CoDel has been tested in simulation tests by Nichols and Jacobson, at different MTUs and link rates and other variations of conditions. In general, results indicate:

- In comparison to RED, CoDel keeps the packet delay closer to the target value across the full range of bandwidths (from 3 to 100 Mbit/s). The measured link utilizations are consistently near 100% of link bandwidth.
- At lower MTU, packet delays are lower than at higher MTU. Higher MTU results in good link utilization, lower MTU results in good link utilization at lower bandwidth, degrading to fair utilization at high bandwidth.

Simulation was also performed by Greg White and Joey Padden at CableLabs.

== Implementation ==

A full implementation of CoDel was realized in May 2012 and made available as open-source software. It was implemented within the Linux kernel (starting with the 3.5 mainline). Dave Täht back-ported CoDel to Linux kernel 3.3 for project CeroWrt, which concerns itself among other things with bufferbloat, where it was exhaustively tested. CoDel began to appear as an option in some proprietary/turnkey bandwidth management platforms in 2013. FreeBSD had CoDel integrated into the 11.x and 10.x code branches in 2016. An implementation is distributed with OpenBSD since version 6.2.

== Derived algorithms ==
Fair/Flow Queue CoDel (FQ-CoDel; fq_codel in Linux code) adds flow queuing to CoDel so that it differentiates between multiple simultaneous connections and works fairly. It gives the first packet in each stream priority, so that small streams can start and finish quickly for better use of network resources. CoDel co-author Van Jacobson recommends the use of fq_codel over codel where it's available. FQ-CoDel is published as RFC8290. It is written by T. Hoeiland-Joergensen, P. McKenney, D. Täht, J. Gettys, and E. Dumazet, all members of the "bufferbloat project".

Common Applications Kept Enhanced (CAKE; sch_cake in Linux code) is a combined traffic shaper and AQM algorithm presented by the bufferbloat project in 2018. It builds on the experience of using fq_codel with the HTB (Hierarchy Token Bucket) traffic shaper. It improves over the Linux htb+fq_codel implementation by reducing hash collisions between flows, reducing CPU utilization in traffic shaping, and in a few other ways.

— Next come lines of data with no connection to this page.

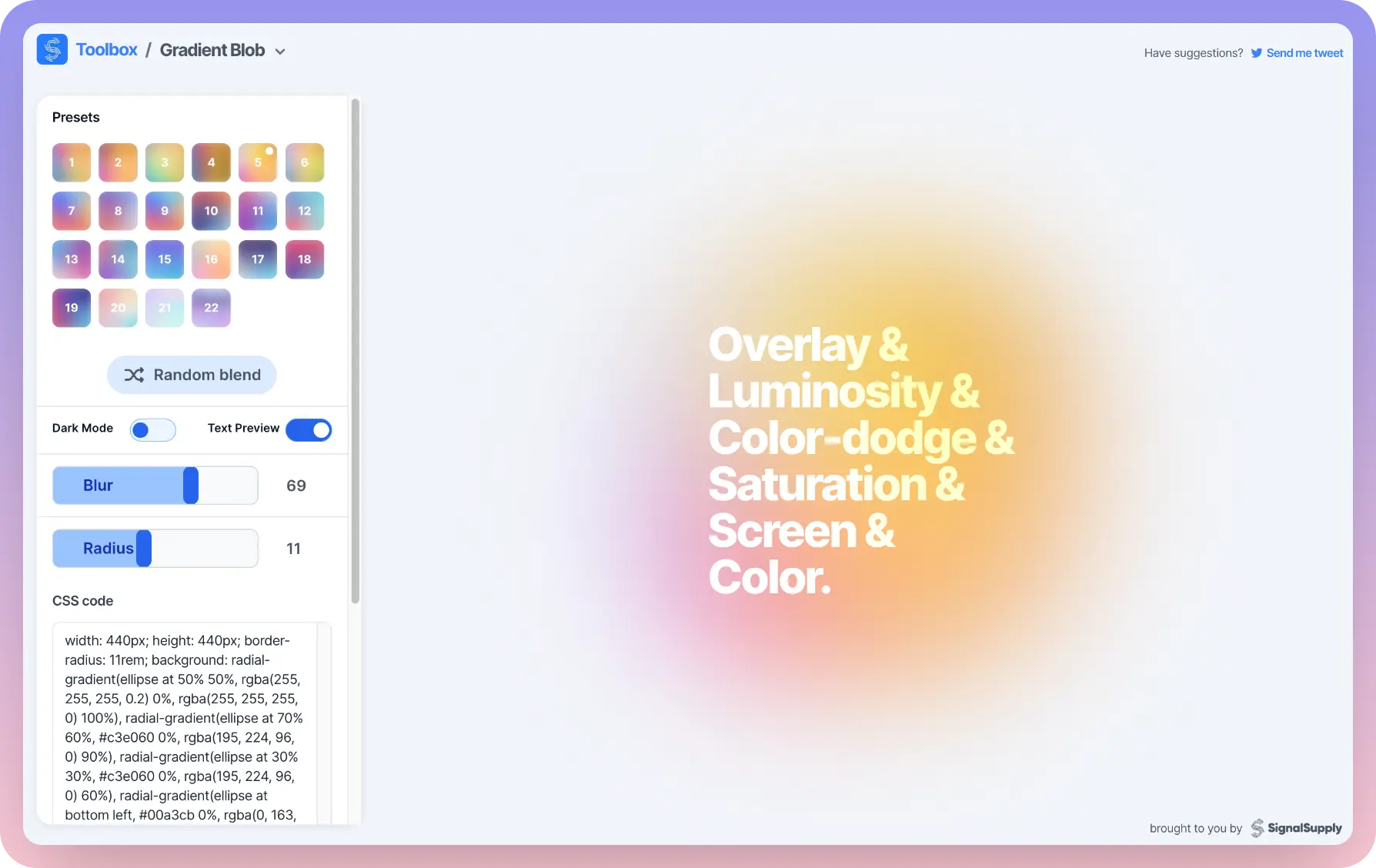The image size is (1376, 868).
Task: Select gradient preset 14
Action: click(118, 259)
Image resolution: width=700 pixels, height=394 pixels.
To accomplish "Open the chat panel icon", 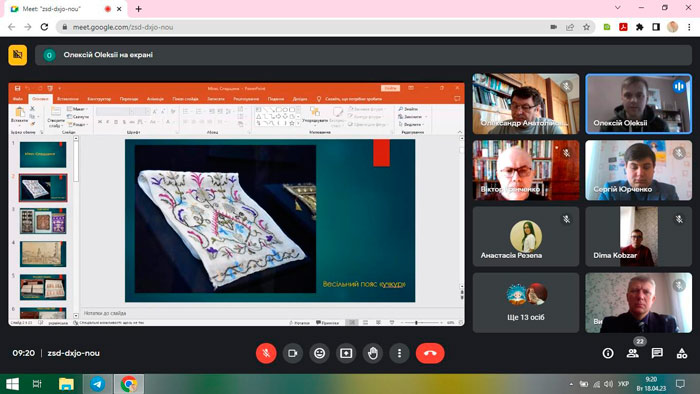I will [657, 353].
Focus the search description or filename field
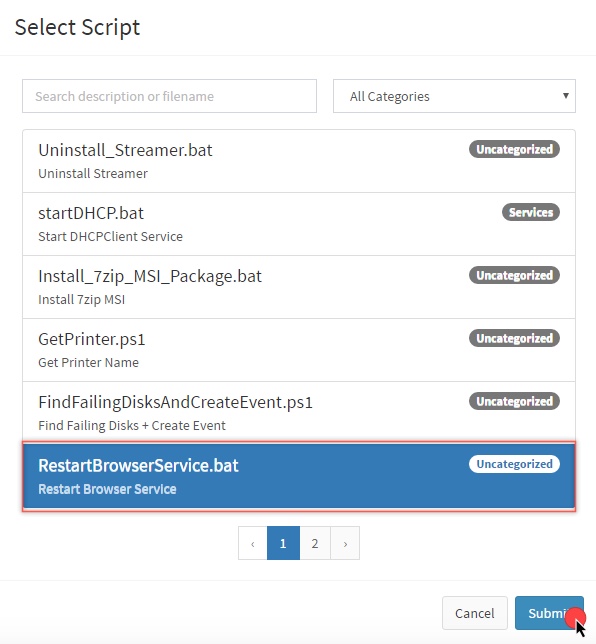 tap(169, 96)
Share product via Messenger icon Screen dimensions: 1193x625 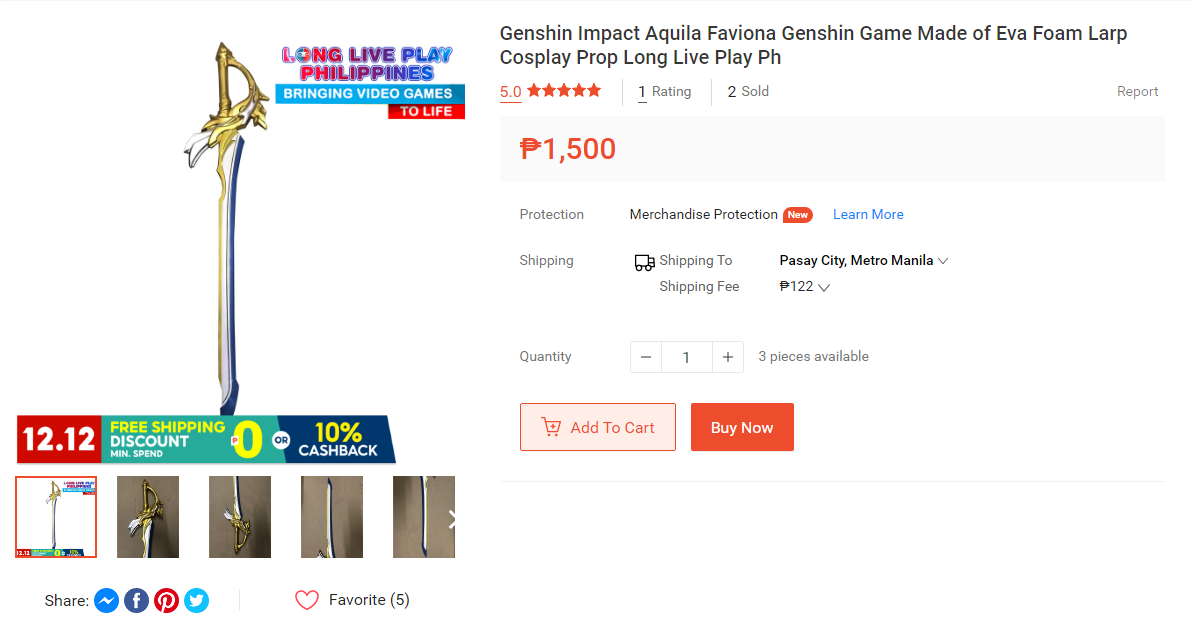[107, 601]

In 2022, Dave Täht reviewed the state of fq_codel and sch_cake implementations in the wild. He found that while many systems have switched to either as the default AQM, several implementations have dubious deviations from the standard. For example, Apple's implementation of fq_codel (default in iOS) has a very large number of users but no "codel" component. Täht also notes the general lack of hardware offloading, made more important by the increase in network traffic brought by the COVID-19 pandemic.